**Instruction:**
Give every line of the entries below as a numbered list, leaving out blank lines.

---- The records

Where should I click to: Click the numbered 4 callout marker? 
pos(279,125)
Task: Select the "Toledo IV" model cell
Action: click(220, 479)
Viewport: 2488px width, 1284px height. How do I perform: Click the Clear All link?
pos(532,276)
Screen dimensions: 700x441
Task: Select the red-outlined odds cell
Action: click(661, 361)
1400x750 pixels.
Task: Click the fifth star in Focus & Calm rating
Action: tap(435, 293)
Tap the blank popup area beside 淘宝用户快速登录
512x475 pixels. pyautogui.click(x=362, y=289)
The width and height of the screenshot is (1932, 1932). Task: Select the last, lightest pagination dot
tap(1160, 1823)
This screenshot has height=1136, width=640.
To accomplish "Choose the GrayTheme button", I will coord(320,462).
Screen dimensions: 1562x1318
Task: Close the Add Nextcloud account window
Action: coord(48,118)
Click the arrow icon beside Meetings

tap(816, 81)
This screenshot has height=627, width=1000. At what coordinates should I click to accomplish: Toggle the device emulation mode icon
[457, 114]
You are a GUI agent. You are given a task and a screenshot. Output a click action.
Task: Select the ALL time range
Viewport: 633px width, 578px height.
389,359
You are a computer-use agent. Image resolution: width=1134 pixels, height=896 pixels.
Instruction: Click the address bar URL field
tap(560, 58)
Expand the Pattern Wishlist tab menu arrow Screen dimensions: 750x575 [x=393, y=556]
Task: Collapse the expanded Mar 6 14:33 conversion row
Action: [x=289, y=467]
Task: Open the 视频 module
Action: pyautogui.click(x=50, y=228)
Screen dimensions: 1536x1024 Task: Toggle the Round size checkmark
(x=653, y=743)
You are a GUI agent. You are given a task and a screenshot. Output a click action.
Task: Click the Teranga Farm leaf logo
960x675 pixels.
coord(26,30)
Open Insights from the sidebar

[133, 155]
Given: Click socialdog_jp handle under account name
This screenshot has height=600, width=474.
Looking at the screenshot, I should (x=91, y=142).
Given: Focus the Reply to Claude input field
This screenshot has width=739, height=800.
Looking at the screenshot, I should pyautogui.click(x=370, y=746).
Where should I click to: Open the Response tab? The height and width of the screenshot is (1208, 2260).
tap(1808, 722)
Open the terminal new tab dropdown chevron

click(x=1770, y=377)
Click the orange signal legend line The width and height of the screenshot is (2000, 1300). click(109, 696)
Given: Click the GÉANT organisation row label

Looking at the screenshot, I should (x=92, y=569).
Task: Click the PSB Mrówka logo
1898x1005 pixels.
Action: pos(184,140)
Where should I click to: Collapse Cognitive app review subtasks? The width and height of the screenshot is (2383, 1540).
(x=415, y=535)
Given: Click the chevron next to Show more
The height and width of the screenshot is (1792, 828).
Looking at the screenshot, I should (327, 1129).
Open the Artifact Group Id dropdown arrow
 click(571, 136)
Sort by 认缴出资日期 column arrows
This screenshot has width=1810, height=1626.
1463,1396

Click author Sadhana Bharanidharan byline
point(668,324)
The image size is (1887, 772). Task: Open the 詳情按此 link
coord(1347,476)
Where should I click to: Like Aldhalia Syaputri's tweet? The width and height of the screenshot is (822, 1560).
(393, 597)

--------

**Reply:**
1. Where should I click to: Click the numbered 4 callout marker? 
2. pos(279,125)
3. Task: Select the "Toledo IV" model cell
4. Action: click(220, 479)
5. Viewport: 2488px width, 1284px height. How do I perform: Click the Clear All link?
6. pos(532,276)
7. Screen dimensions: 700x441
8. Task: Select the red-outlined odds cell
9. Action: click(661, 361)
10. 1400x750 pixels.
11. Task: Click the fifth star in Focus & Calm rating
12. Action: tap(435, 293)
13. Tap the blank popup area beside 淘宝用户快速登录
14. 512x475 pixels. pyautogui.click(x=362, y=289)
15. The width and height of the screenshot is (1932, 1932). Task: Select the last, lightest pagination dot
16. tap(1160, 1823)
17. This screenshot has height=1136, width=640.
18. To accomplish "Choose the GrayTheme button", I will coord(320,462).
19. Screen dimensions: 1562x1318
20. Task: Close the Add Nextcloud account window
21. Action: coord(48,118)
22. Click the arrow icon beside Meetings
23. tap(816, 81)
24. This screenshot has height=627, width=1000. At what coordinates should I click to accomplish: Toggle the device emulation mode icon
25. [457, 114]
26. You are a GUI agent. You are given a task and a screenshot. Output a click action.
27. Task: Select the ALL time range
28. Viewport: 633px width, 578px height.
29. 389,359
30. You are a computer-use agent. Image resolution: width=1134 pixels, height=896 pixels.
31. Instruction: Click the address bar URL field
32. tap(560, 58)
33. Expand the Pattern Wishlist tab menu arrow Screen dimensions: 750x575 [x=393, y=556]
34. Task: Collapse the expanded Mar 6 14:33 conversion row
35. Action: [x=289, y=467]
36. Task: Open the 视频 module
37. Action: pyautogui.click(x=50, y=228)
38. Screen dimensions: 1536x1024 Task: Toggle the Round size checkmark
39. (x=653, y=743)
40. You are a GUI agent. You are given a task and a screenshot. Output a click action.
41. Task: Click the Teranga Farm leaf logo
42. 960x675 pixels.
43. coord(26,30)
44. Open Insights from the sidebar
45. [133, 155]
46. Given: Click socialdog_jp handle under account name
47. This screenshot has height=600, width=474.
48. Looking at the screenshot, I should (x=91, y=142).
49. Given: Focus the Reply to Claude input field
50. This screenshot has width=739, height=800.
51. Looking at the screenshot, I should pyautogui.click(x=370, y=746).
52. Where should I click to: Open the Response tab? The height and width of the screenshot is (1208, 2260).
53. tap(1808, 722)
54. Open the terminal new tab dropdown chevron
55. click(x=1770, y=377)
56. Click the orange signal legend line The width and height of the screenshot is (2000, 1300). click(109, 696)
57. Given: Click the GÉANT organisation row label
58. Looking at the screenshot, I should (x=92, y=569).
59. Task: Click the PSB Mrówka logo
60. 1898x1005 pixels.
61. Action: pos(184,140)
62. Where should I click to: Collapse Cognitive app review subtasks? The width and height of the screenshot is (2383, 1540).
63. (x=415, y=535)
64. Given: Click the chevron next to Show more
65. The height and width of the screenshot is (1792, 828).
66. Looking at the screenshot, I should (327, 1129).
67. Open the Artifact Group Id dropdown arrow
68.  click(571, 136)
69. Sort by 认缴出资日期 column arrows
70. This screenshot has width=1810, height=1626.
71. 1463,1396
72. Click author Sadhana Bharanidharan byline
73. point(668,324)
74. The image size is (1887, 772). Task: Open the 詳情按此 link
75. coord(1347,476)
76. Where should I click to: Like Aldhalia Syaputri's tweet? The width and height of the screenshot is (822, 1560).
77. (393, 597)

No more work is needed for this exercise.